A certain heart-wrenching and gruesome event that happened very recently and the subsequent findings by the police / investigation agencies (read here: // will touch the hearts of any good person (of whichever country / religion / caste / creed or colour). What is more shocking is that out of the four accused persons, one of them is a minor boy aged about 15 years.

Another 35-year-old woman was also burnt alive and the body found in a couple of days after the above incident and close to the same venue.

It makes me wonder where we are going wrong all the time in preventing tortures and crimes against women. In my opinion, “women at risk” is a topic today than even discussions about mitigating business risks should take a back seat for some time.

Catching the culprits and snuffing out their lives through capital punishment is only momentary solace and will seem quick justice to the parents and loved ones of the deceased. There are and there will be many more offenders lurking for an opportunity to assault women for whatever reasons. This is true because after the shocking “Nirbhaya rape and murder” that shook the nation a couple of years ago, such an incident has happened again.
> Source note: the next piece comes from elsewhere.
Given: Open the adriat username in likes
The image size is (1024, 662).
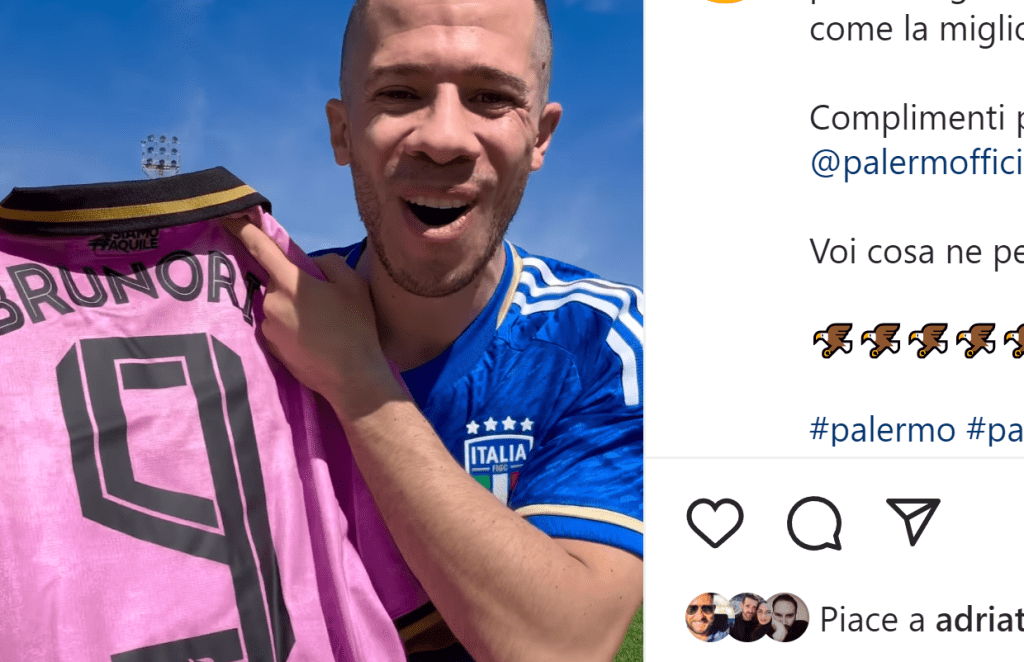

  • Is it the victim’s fault that she was a good-looking young girl?
  • Is it wrong that she was in a profession that required her to work late evening?
  • Can you lay the blame that she was unaccompanied by a chaperon at that time?
  • Is it right to say that women should never venture out alone after sunset?

Societal and family values play a major factor in bringing in awareness about how and why you should respect women. It might seem that too much advice by parents and teachers will not work with young minds. But just remember the good old days when children had enough attention at home (either parents, grandparents, uncles and aunts, etc.). The effect of strong familial values goes a long way into the development of the human psyche.

We are living in a fast-paced society where working parents and nuclear families have little or no time to devote to child development (and I mean all-round development – not just academics and scoring high ranks).  In such a situation, teaching fundamental values of life begins at schools and educational institutions. Parental guidance / counselling on raising children should start at the grassroots at all levels – irrespective of which economic strata they belong to.

We also need to strongly question why some common risk factors are not taken seriously by the Government / local administration and police, such as

  • desolate places without enough lighting,
  • no vigorous night police patrolling at such places,
  • no quick response mechanism or follow-up by the local police when incident is reported,
  • poor enforcement of the law and delayed justice in courts,
  • biased opinions by media based on religion and politics that subverts the very motive of the crime.

We, as responsible citizens, owe it to ourselves to deal with the issue of why women are at risk and what we could do to mitigate the same to prevent such dastardly crimes from happening. There is no use expecting the Government to come to the rescue since this is a fabric woven by the society in which we live and education must start in each and every home.